### How to complete this task:
Only one range belongs in the answer: the line holding "The height and width of the screenshot is (406, 634)." through the last line of the records, reproduced as is.

### Provided material:
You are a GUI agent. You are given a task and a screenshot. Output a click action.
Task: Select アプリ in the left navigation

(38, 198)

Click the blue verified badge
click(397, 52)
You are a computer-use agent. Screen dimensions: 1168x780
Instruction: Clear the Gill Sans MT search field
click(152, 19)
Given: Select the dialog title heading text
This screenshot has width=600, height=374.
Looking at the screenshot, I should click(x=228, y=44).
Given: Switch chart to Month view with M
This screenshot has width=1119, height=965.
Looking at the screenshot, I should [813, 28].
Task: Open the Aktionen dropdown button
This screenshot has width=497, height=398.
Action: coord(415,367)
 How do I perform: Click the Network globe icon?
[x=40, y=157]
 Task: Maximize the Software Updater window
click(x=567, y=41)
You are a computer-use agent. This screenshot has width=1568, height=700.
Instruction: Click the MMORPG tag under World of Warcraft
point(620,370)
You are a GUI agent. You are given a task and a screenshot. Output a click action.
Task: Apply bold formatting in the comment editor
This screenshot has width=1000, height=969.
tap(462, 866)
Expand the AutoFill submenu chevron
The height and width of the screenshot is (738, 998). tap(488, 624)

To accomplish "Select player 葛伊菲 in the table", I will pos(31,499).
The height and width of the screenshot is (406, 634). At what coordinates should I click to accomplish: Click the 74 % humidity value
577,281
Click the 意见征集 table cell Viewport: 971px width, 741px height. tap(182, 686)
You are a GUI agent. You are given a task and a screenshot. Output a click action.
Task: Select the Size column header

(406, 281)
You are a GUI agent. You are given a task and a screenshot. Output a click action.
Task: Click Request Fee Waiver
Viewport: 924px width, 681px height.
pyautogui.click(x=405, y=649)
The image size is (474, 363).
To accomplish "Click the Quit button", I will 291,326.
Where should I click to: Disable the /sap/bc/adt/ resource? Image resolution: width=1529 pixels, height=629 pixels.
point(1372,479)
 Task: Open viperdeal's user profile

### Result of this task:
The height and width of the screenshot is (406, 634). At what coordinates should I click to accomplish: Click the 74 % humidity value
577,281
Click the 意见征集 table cell Viewport: 971px width, 741px height. tap(182, 686)
You are a GUI agent. You are given a task and a screenshot. Output a click action.
Task: Select the Size column header

(406, 281)
You are a GUI agent. You are given a task and a screenshot. Output a click action.
Task: Click Request Fee Waiver
Viewport: 924px width, 681px height.
pyautogui.click(x=405, y=649)
The image size is (474, 363).
To accomplish "Click the Quit button", I will 291,326.
Where should I click to: Disable the /sap/bc/adt/ resource? Image resolution: width=1529 pixels, height=629 pixels.
point(1372,479)
 Task: Open viperdeal's user profile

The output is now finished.